▶ _PROBLEM TO SOLVE_
Copy the lines of the material below word for word, starting with the line that contains "You are a GUI" and going on through the line that contains "pyautogui.click(x=905, y=640)", both included.

▶ _EXERCISE MATERIAL_
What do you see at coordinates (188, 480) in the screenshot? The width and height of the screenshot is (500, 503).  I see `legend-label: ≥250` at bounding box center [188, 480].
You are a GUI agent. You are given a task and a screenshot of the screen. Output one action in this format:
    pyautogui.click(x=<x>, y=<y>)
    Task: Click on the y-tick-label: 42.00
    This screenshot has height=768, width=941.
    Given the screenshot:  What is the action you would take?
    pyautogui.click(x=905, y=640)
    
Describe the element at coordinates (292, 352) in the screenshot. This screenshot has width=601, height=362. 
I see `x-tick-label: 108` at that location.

==

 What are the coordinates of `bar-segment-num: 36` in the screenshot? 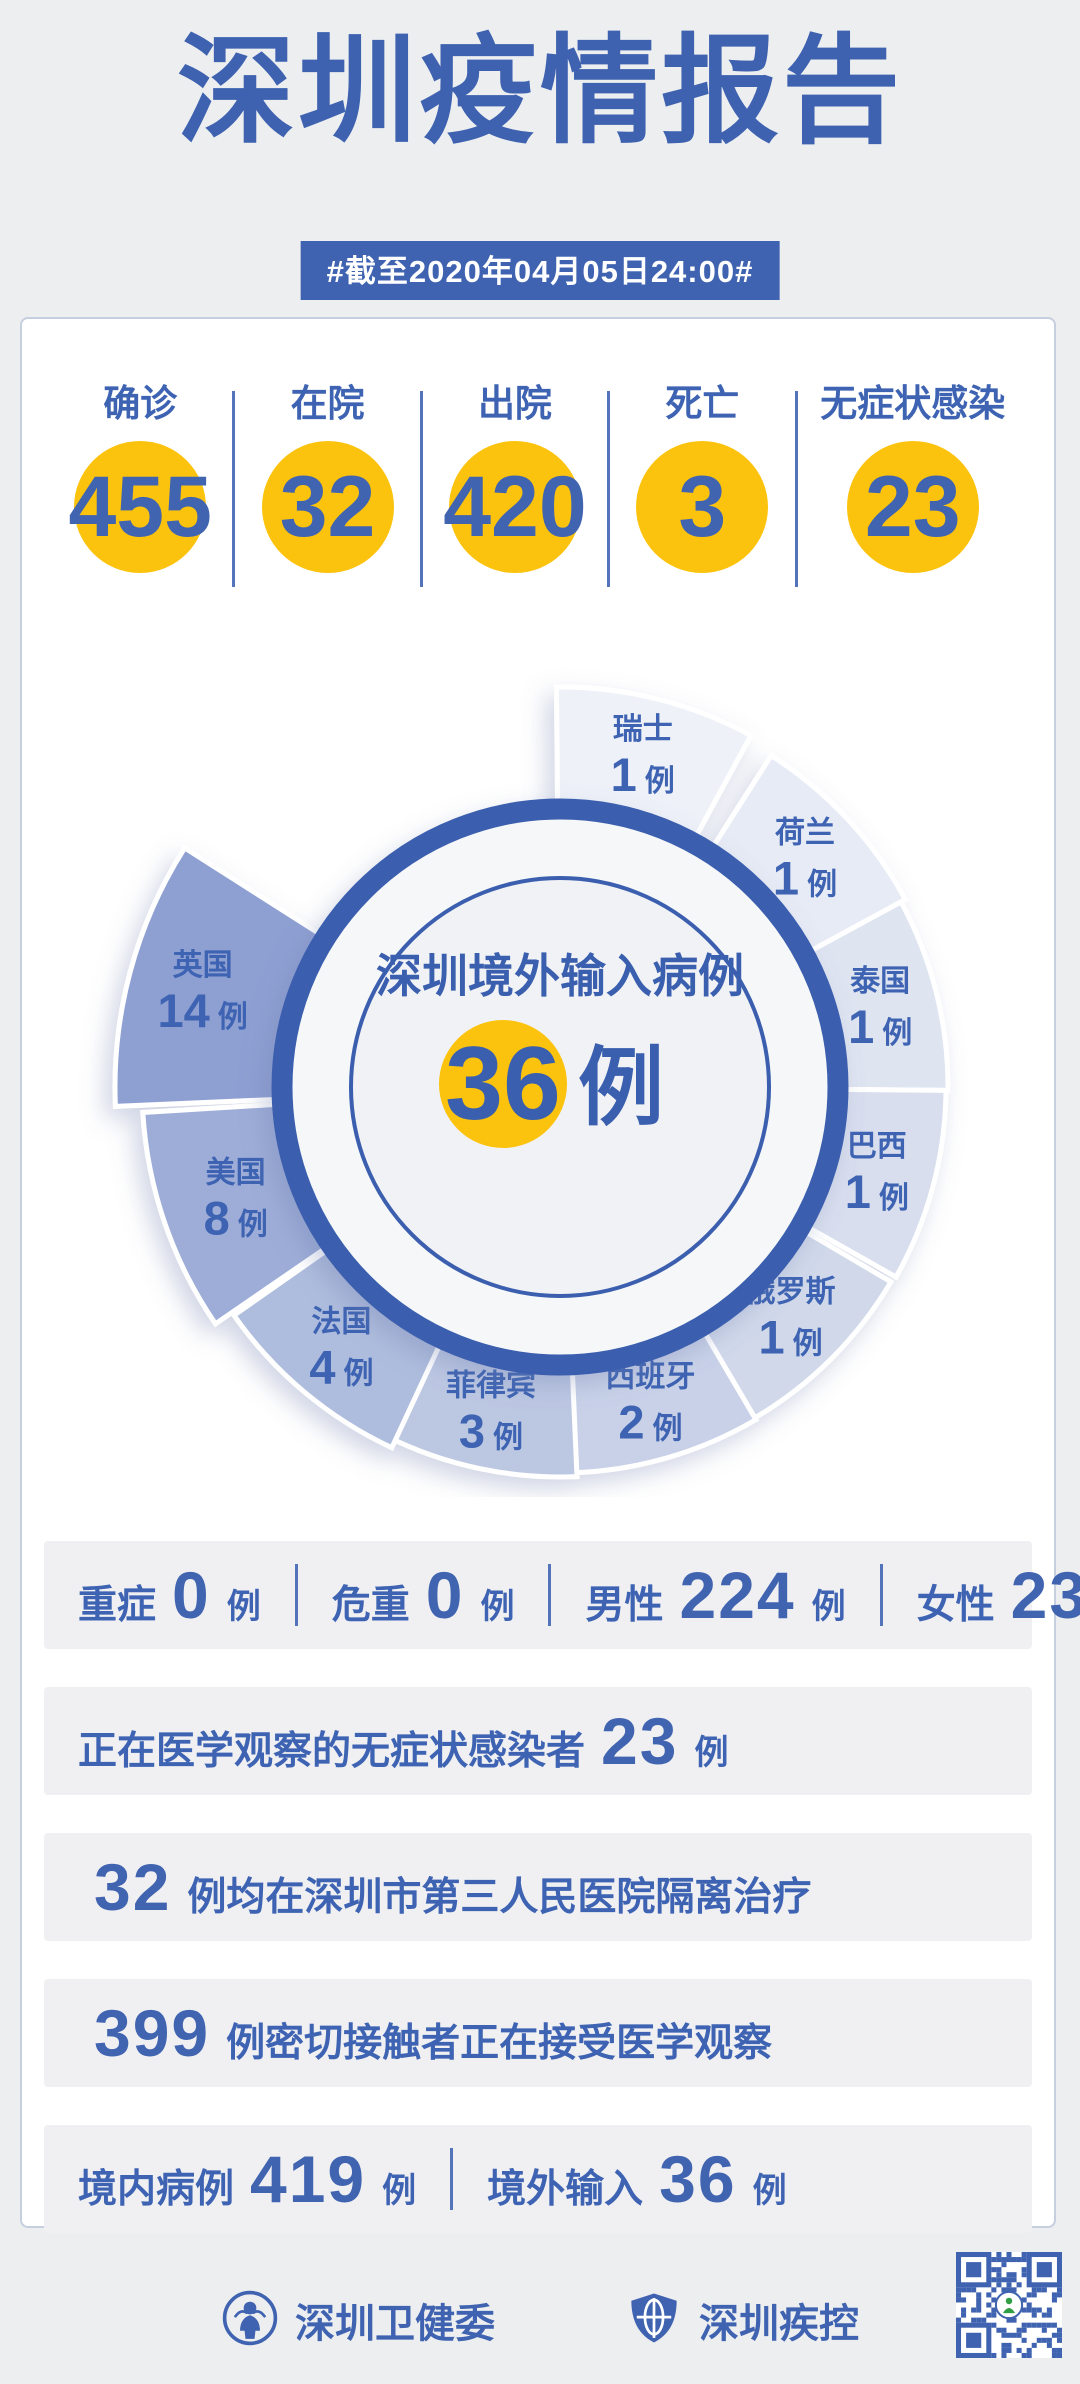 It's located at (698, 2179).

==

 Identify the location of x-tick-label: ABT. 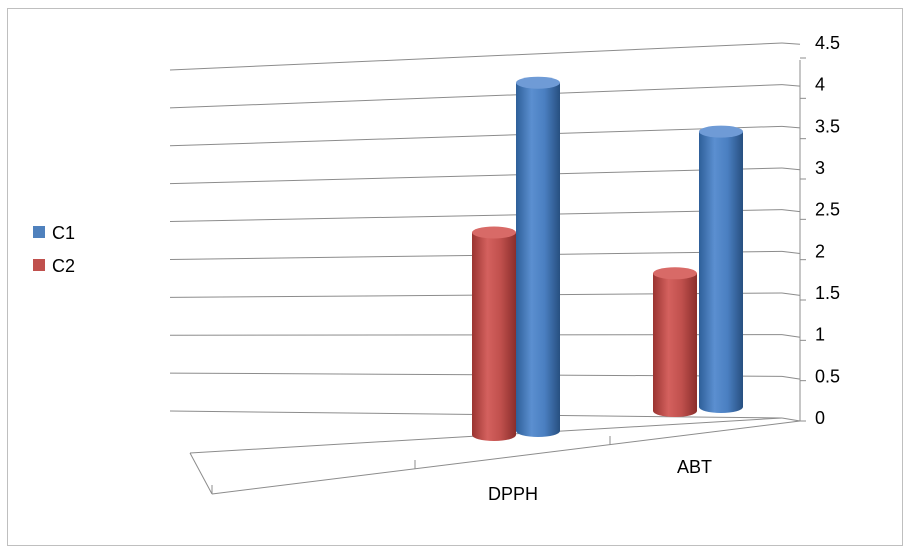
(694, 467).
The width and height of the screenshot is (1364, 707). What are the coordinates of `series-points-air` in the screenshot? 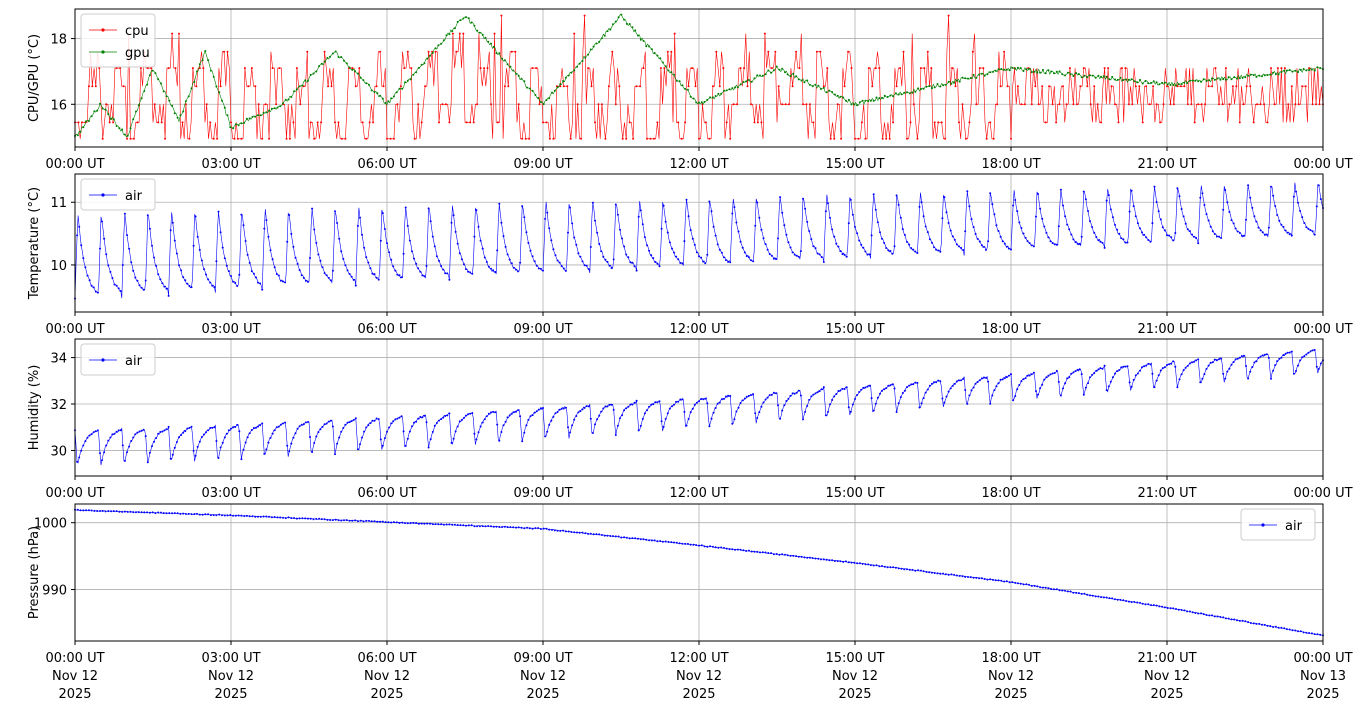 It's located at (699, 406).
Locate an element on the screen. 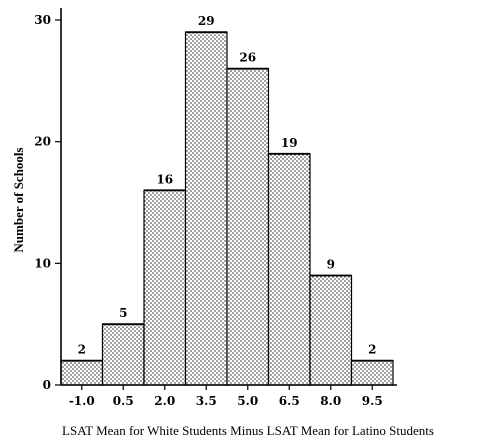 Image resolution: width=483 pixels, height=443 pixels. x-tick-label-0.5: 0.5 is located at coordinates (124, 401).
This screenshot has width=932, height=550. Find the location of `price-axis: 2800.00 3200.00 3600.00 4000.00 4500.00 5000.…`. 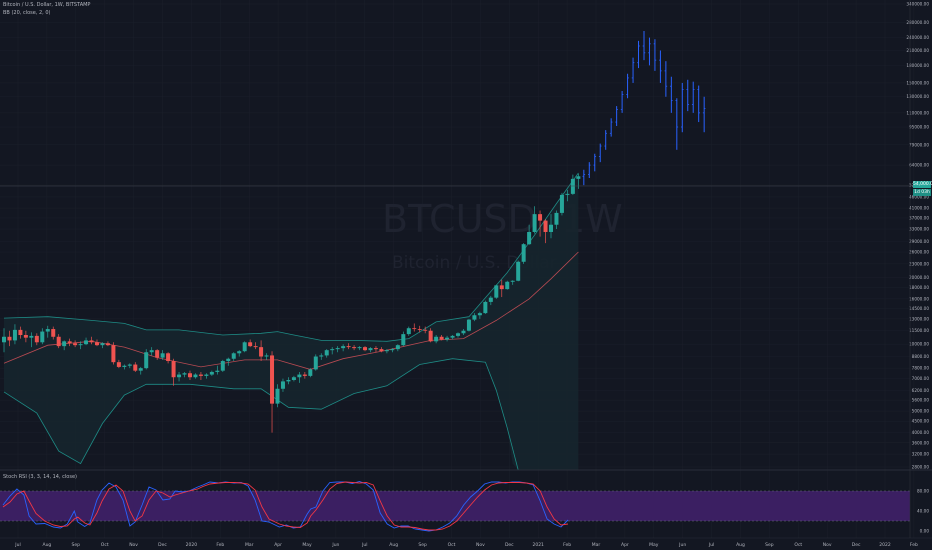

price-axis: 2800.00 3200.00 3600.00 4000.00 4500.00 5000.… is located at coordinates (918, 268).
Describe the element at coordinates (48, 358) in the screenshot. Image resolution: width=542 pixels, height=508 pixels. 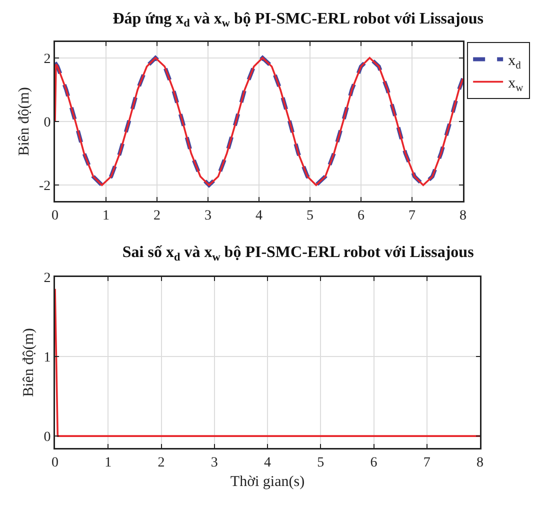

▶ _REPLY_
You are a GUI agent. You are given a task and a screenshot of the screen. Output one action in this format:
    pyautogui.click(x=<x>, y=<y>)
    Task: Click on the y-tick-label: 42.00
    This screenshot has height=768, width=941.
    Given the screenshot:  What is the action you would take?
    pyautogui.click(x=905, y=640)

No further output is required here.